With those done, I went through the stack of nearly finished pieces and picked out and cut binding fabric for each one, and this weekend did a marathon binding session. Not my favorite part, but now I have a stack of handwork I can work on while watching TV or visiting with friends.

With several of the quilts nearly finished, I decided it was time to start some new work, sea turtles! Here's the first herd of turtles. For these I fuse the top fabric to felt, using MistyFuse, then quilt and paint. After I cut them out, I paint the edges to seal them. More on the turtles soon, but for now I have other work to do.

More later!

This palm was appliqued to the painted

A herd of turtles! I fuse fabric to felt, then quilt and paint. After cutting out, I paint the edges to seal.

Saturday, July 2, 2011

Photo Friday – back roads

I know it's not Friday, but I don't want to wait another week before I get my blog back on track.

I enjoy traveling back roads. There's less traffic, less stress and more interesting things to see. A couple of weeks ago as I was traveling home from North Carolina (more about that later) I was driving down U.S. Highways 321 and 301. I couldn't help looking at all the old motels and relics of the days when these roads were the way to travel. Beginning in the 1930s, automobile travel became more and more popular, and roadside accommodations grew to serve the travelers. From campgrounds to cabins to motor courts, the lodging evolved and following World War II, the major north-south highways were lined with motels to serve vacationers.

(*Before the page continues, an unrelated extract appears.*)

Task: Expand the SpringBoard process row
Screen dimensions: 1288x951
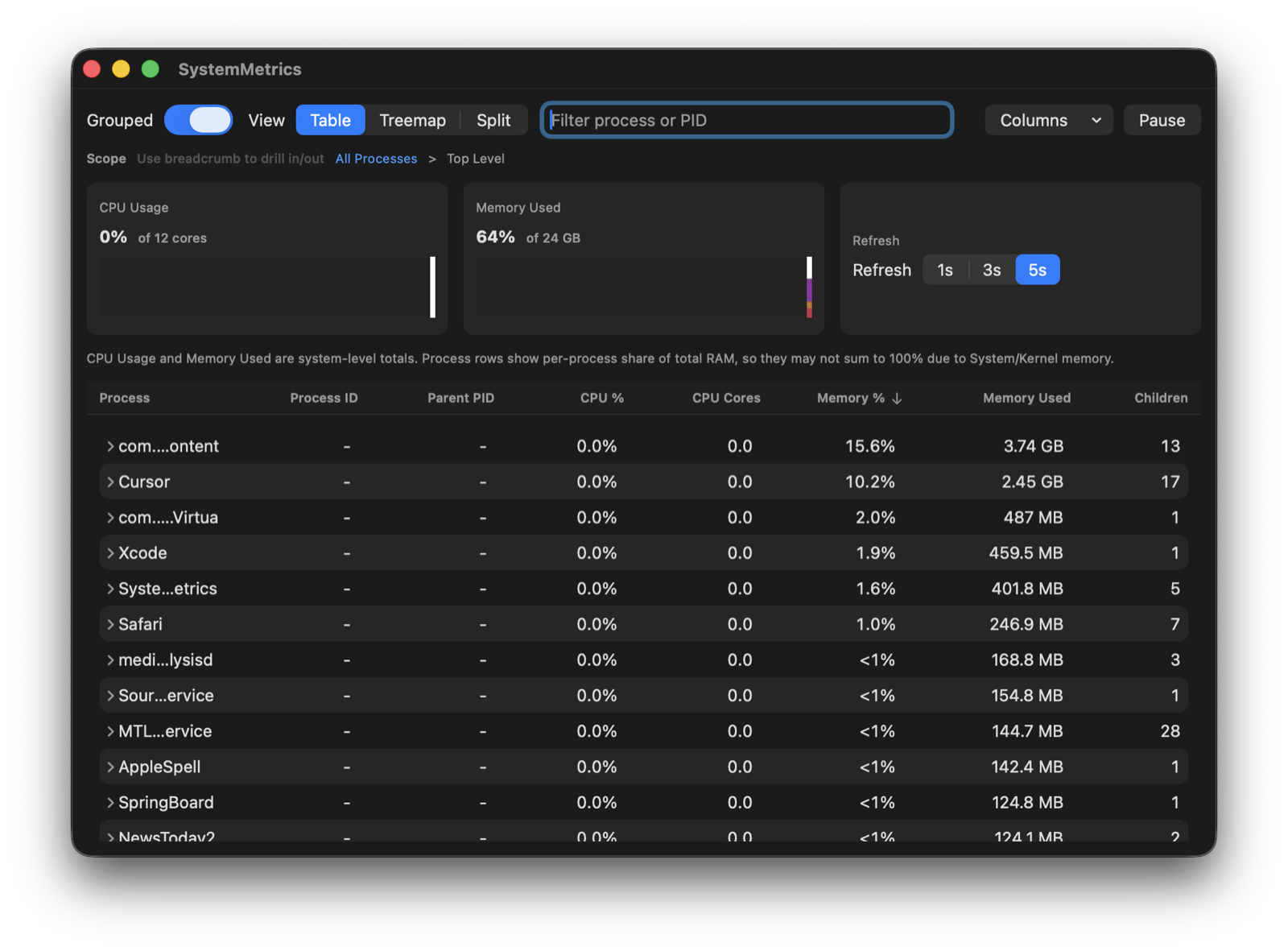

After the Interstate system was begun, most of the travelers changed routes and the boom days were over. In the more prosperous towns the roadside motels were torn down for other growth, but in some areas they still exist. Along the stretch of 301 and 321 I traveled, there were some that are still in business, while others are dusty ghost towns.

I found the Vintage Roadside site to be full of interesting information on the history of motor lodges, as they were first known.

Here are a couple of pictures of sights that caught my eye.

A large motel, appears to be still in business

The Interstate, which apparently was a large truck stop and restaurant complex. Now a ghost town.